**Data records**
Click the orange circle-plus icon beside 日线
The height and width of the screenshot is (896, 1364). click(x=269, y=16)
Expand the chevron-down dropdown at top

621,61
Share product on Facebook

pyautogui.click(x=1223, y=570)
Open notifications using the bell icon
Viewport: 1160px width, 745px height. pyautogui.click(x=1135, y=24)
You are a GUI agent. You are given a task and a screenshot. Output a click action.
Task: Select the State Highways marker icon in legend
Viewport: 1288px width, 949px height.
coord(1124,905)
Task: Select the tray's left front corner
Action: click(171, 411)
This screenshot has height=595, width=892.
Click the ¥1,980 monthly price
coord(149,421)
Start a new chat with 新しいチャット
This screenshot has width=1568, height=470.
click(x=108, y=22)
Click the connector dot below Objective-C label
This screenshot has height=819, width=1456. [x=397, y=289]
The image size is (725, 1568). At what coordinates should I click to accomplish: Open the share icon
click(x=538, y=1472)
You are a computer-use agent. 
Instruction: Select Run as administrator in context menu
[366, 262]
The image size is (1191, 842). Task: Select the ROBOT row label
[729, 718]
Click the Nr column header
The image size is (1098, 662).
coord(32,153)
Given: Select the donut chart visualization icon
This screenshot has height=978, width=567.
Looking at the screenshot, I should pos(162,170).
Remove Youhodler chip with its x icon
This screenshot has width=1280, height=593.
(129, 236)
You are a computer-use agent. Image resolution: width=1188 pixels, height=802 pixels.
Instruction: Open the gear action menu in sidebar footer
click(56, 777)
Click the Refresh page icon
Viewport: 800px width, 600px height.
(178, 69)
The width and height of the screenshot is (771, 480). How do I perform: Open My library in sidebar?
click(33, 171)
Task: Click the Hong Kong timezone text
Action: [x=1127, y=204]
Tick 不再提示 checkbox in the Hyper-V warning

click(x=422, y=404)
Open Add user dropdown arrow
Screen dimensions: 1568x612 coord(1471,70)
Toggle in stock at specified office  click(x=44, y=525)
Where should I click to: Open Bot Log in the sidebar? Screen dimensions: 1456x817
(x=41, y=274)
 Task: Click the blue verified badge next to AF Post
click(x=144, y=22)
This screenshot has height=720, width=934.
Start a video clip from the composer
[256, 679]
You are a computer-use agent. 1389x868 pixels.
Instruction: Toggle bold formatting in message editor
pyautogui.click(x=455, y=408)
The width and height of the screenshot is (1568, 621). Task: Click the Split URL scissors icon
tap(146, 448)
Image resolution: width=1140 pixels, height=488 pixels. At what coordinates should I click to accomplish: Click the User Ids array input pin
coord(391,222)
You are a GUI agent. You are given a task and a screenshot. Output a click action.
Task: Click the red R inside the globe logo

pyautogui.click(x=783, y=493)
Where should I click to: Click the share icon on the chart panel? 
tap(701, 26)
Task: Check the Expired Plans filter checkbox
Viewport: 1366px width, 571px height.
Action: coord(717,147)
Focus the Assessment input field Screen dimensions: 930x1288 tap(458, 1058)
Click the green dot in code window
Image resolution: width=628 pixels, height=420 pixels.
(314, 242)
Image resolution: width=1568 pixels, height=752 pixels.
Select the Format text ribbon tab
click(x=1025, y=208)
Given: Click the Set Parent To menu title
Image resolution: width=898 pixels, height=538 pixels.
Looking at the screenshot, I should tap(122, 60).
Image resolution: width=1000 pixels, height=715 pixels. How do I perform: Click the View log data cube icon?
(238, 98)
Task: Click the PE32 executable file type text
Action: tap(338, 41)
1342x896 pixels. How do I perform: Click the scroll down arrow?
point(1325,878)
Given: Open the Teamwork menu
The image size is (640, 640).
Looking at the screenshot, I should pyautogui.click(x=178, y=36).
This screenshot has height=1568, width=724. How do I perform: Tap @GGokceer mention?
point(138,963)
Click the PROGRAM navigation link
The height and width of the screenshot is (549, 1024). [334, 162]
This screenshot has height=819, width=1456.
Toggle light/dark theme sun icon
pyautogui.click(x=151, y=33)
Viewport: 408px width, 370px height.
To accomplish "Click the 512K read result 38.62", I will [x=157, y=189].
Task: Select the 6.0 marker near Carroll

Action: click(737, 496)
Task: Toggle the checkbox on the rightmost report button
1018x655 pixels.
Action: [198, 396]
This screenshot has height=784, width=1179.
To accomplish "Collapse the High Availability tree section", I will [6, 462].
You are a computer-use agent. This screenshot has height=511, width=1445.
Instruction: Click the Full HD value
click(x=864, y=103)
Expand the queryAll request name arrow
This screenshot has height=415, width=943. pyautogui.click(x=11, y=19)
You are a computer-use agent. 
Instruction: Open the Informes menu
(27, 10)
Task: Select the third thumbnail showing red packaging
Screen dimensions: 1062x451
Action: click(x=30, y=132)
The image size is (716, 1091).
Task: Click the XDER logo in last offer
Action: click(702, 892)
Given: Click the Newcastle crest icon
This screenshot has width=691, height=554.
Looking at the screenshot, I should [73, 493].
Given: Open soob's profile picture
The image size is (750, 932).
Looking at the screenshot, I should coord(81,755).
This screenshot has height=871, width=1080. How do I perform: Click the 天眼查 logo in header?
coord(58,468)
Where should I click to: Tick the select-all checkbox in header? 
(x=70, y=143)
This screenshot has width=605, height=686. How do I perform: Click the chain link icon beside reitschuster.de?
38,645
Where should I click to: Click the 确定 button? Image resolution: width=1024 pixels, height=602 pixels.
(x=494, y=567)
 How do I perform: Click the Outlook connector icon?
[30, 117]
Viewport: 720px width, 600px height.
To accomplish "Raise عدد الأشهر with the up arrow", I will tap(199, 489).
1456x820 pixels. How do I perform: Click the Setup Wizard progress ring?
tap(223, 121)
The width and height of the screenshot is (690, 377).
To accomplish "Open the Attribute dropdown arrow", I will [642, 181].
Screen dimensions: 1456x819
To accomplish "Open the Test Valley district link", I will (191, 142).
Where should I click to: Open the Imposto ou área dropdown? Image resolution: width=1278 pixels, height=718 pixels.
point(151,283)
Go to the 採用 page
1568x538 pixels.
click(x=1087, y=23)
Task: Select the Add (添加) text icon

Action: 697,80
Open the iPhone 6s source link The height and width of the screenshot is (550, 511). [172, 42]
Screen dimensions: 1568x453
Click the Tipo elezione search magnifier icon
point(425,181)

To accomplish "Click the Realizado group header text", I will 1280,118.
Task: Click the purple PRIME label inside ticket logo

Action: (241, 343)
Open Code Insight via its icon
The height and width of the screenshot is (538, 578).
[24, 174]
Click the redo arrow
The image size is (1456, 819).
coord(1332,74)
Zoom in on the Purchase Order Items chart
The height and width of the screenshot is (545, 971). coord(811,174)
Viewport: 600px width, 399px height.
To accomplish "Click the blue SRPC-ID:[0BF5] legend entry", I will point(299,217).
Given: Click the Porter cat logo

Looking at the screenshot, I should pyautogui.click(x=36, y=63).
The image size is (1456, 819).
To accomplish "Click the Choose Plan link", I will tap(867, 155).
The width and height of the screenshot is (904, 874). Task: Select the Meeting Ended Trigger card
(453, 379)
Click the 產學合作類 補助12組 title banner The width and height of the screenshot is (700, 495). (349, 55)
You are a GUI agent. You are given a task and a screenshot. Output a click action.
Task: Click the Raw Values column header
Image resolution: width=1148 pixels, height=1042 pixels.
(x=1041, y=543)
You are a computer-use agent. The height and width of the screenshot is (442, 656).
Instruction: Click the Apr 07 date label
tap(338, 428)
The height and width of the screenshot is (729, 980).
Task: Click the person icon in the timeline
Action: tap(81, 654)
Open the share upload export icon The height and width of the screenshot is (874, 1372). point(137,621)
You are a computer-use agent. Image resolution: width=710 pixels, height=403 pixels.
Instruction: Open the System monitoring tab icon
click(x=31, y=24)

**Do this**
Can you quote all of the items above word for word, line by line?

**The result**
Click the orange circle-plus icon beside 日线
The height and width of the screenshot is (896, 1364). click(x=269, y=16)
Expand the chevron-down dropdown at top

621,61
Share product on Facebook

pyautogui.click(x=1223, y=570)
Open notifications using the bell icon
Viewport: 1160px width, 745px height. pyautogui.click(x=1135, y=24)
You are a GUI agent. You are given a task and a screenshot. Output a click action.
Task: Select the State Highways marker icon in legend
Viewport: 1288px width, 949px height.
coord(1124,905)
Task: Select the tray's left front corner
Action: click(171, 411)
This screenshot has height=595, width=892.
Click the ¥1,980 monthly price
coord(149,421)
Start a new chat with 新しいチャット
This screenshot has width=1568, height=470.
click(x=108, y=22)
Click the connector dot below Objective-C label
This screenshot has height=819, width=1456. [x=397, y=289]
The image size is (725, 1568). At what coordinates should I click to accomplish: Open the share icon
click(x=538, y=1472)
You are a computer-use agent. 
Instruction: Select Run as administrator in context menu
[366, 262]
The image size is (1191, 842). Task: Select the ROBOT row label
[729, 718]
Click the Nr column header
The image size is (1098, 662).
coord(32,153)
Given: Select the donut chart visualization icon
This screenshot has height=978, width=567.
Looking at the screenshot, I should pos(162,170).
Remove Youhodler chip with its x icon
This screenshot has width=1280, height=593.
(129, 236)
You are a computer-use agent. Image resolution: width=1188 pixels, height=802 pixels.
Instruction: Open the gear action menu in sidebar footer
click(56, 777)
Click the Refresh page icon
Viewport: 800px width, 600px height.
(178, 69)
The width and height of the screenshot is (771, 480). How do I perform: Open My library in sidebar?
click(33, 171)
Task: Click the Hong Kong timezone text
Action: [x=1127, y=204]
Tick 不再提示 checkbox in the Hyper-V warning

click(x=422, y=404)
Open Add user dropdown arrow
Screen dimensions: 1568x612 coord(1471,70)
Toggle in stock at specified office  click(x=44, y=525)
Where should I click to: Open Bot Log in the sidebar? Screen dimensions: 1456x817
(x=41, y=274)
 Task: Click the blue verified badge next to AF Post
click(x=144, y=22)
This screenshot has height=720, width=934.
Start a video clip from the composer
[256, 679]
You are a computer-use agent. 1389x868 pixels.
Instruction: Toggle bold formatting in message editor
pyautogui.click(x=455, y=408)
The width and height of the screenshot is (1568, 621). Task: Click the Split URL scissors icon
tap(146, 448)
Image resolution: width=1140 pixels, height=488 pixels. At what coordinates should I click to accomplish: Click the User Ids array input pin
coord(391,222)
You are a GUI agent. You are given a task and a screenshot. Output a click action.
Task: Click the red R inside the globe logo

pyautogui.click(x=783, y=493)
Where should I click to: Click the share icon on the chart panel? 
tap(701, 26)
Task: Check the Expired Plans filter checkbox
Viewport: 1366px width, 571px height.
Action: coord(717,147)
Focus the Assessment input field Screen dimensions: 930x1288 tap(458, 1058)
Click the green dot in code window
Image resolution: width=628 pixels, height=420 pixels.
(314, 242)
Image resolution: width=1568 pixels, height=752 pixels.
Select the Format text ribbon tab
click(x=1025, y=208)
Given: Click the Set Parent To menu title
Image resolution: width=898 pixels, height=538 pixels.
Looking at the screenshot, I should tap(122, 60).
Image resolution: width=1000 pixels, height=715 pixels. How do I perform: Click the View log data cube icon?
(238, 98)
Task: Click the PE32 executable file type text
Action: tap(338, 41)
1342x896 pixels. How do I perform: Click the scroll down arrow?
point(1325,878)
Given: Open the Teamwork menu
The image size is (640, 640).
Looking at the screenshot, I should pyautogui.click(x=178, y=36).
This screenshot has height=1568, width=724. How do I perform: Tap @GGokceer mention?
point(138,963)
Click the PROGRAM navigation link
The height and width of the screenshot is (549, 1024). [334, 162]
This screenshot has height=819, width=1456.
Toggle light/dark theme sun icon
pyautogui.click(x=151, y=33)
Viewport: 408px width, 370px height.
To accomplish "Click the 512K read result 38.62", I will [x=157, y=189].
Task: Select the 6.0 marker near Carroll

Action: click(737, 496)
Task: Toggle the checkbox on the rightmost report button
1018x655 pixels.
Action: [198, 396]
This screenshot has height=784, width=1179.
To accomplish "Collapse the High Availability tree section", I will [6, 462].
You are a computer-use agent. This screenshot has height=511, width=1445.
Instruction: Click the Full HD value
click(x=864, y=103)
Expand the queryAll request name arrow
This screenshot has height=415, width=943. pyautogui.click(x=11, y=19)
You are a computer-use agent. 
Instruction: Open the Informes menu
(27, 10)
Task: Select the third thumbnail showing red packaging
Screen dimensions: 1062x451
Action: click(x=30, y=132)
The image size is (716, 1091).
Task: Click the XDER logo in last offer
Action: click(702, 892)
Given: Click the Newcastle crest icon
This screenshot has width=691, height=554.
Looking at the screenshot, I should [73, 493].
Given: Open soob's profile picture
The image size is (750, 932).
Looking at the screenshot, I should coord(81,755).
This screenshot has height=871, width=1080. How do I perform: Click the 天眼查 logo in header?
coord(58,468)
Where should I click to: Tick the select-all checkbox in header? 
(x=70, y=143)
This screenshot has width=605, height=686. How do I perform: Click the chain link icon beside reitschuster.de?
38,645
Where should I click to: Click the 确定 button? Image resolution: width=1024 pixels, height=602 pixels.
(x=494, y=567)
 How do I perform: Click the Outlook connector icon?
[30, 117]
Viewport: 720px width, 600px height.
To accomplish "Raise عدد الأشهر with the up arrow", I will tap(199, 489).
1456x820 pixels. How do I perform: Click the Setup Wizard progress ring?
tap(223, 121)
The width and height of the screenshot is (690, 377).
To accomplish "Open the Attribute dropdown arrow", I will [642, 181].
Screen dimensions: 1456x819
To accomplish "Open the Test Valley district link", I will (191, 142).
Where should I click to: Open the Imposto ou área dropdown? Image resolution: width=1278 pixels, height=718 pixels.
point(151,283)
Go to the 採用 page
1568x538 pixels.
click(x=1087, y=23)
Task: Select the Add (添加) text icon

Action: 697,80
Open the iPhone 6s source link The height and width of the screenshot is (550, 511). [172, 42]
Screen dimensions: 1568x453
Click the Tipo elezione search magnifier icon
point(425,181)

To accomplish "Click the Realizado group header text", I will 1280,118.
Task: Click the purple PRIME label inside ticket logo

Action: (241, 343)
Open Code Insight via its icon
The height and width of the screenshot is (538, 578).
[24, 174]
Click the redo arrow
The image size is (1456, 819).
coord(1332,74)
Zoom in on the Purchase Order Items chart
The height and width of the screenshot is (545, 971). coord(811,174)
Viewport: 600px width, 399px height.
To accomplish "Click the blue SRPC-ID:[0BF5] legend entry", I will point(299,217).
Given: Click the Porter cat logo

Looking at the screenshot, I should pyautogui.click(x=36, y=63).
The image size is (1456, 819).
To accomplish "Click the Choose Plan link", I will tap(867, 155).
The width and height of the screenshot is (904, 874). Task: Select the Meeting Ended Trigger card
(453, 379)
Click the 產學合作類 補助12組 title banner The width and height of the screenshot is (700, 495). (349, 55)
You are a GUI agent. You are given a task and a screenshot. Output a click action.
Task: Click the Raw Values column header
Image resolution: width=1148 pixels, height=1042 pixels.
(x=1041, y=543)
You are a computer-use agent. The height and width of the screenshot is (442, 656).
Instruction: Click the Apr 07 date label
tap(338, 428)
The height and width of the screenshot is (729, 980).
Task: Click the person icon in the timeline
Action: tap(81, 654)
Open the share upload export icon The height and width of the screenshot is (874, 1372). point(137,621)
You are a computer-use agent. Image resolution: width=710 pixels, height=403 pixels.
Instruction: Open the System monitoring tab icon
click(x=31, y=24)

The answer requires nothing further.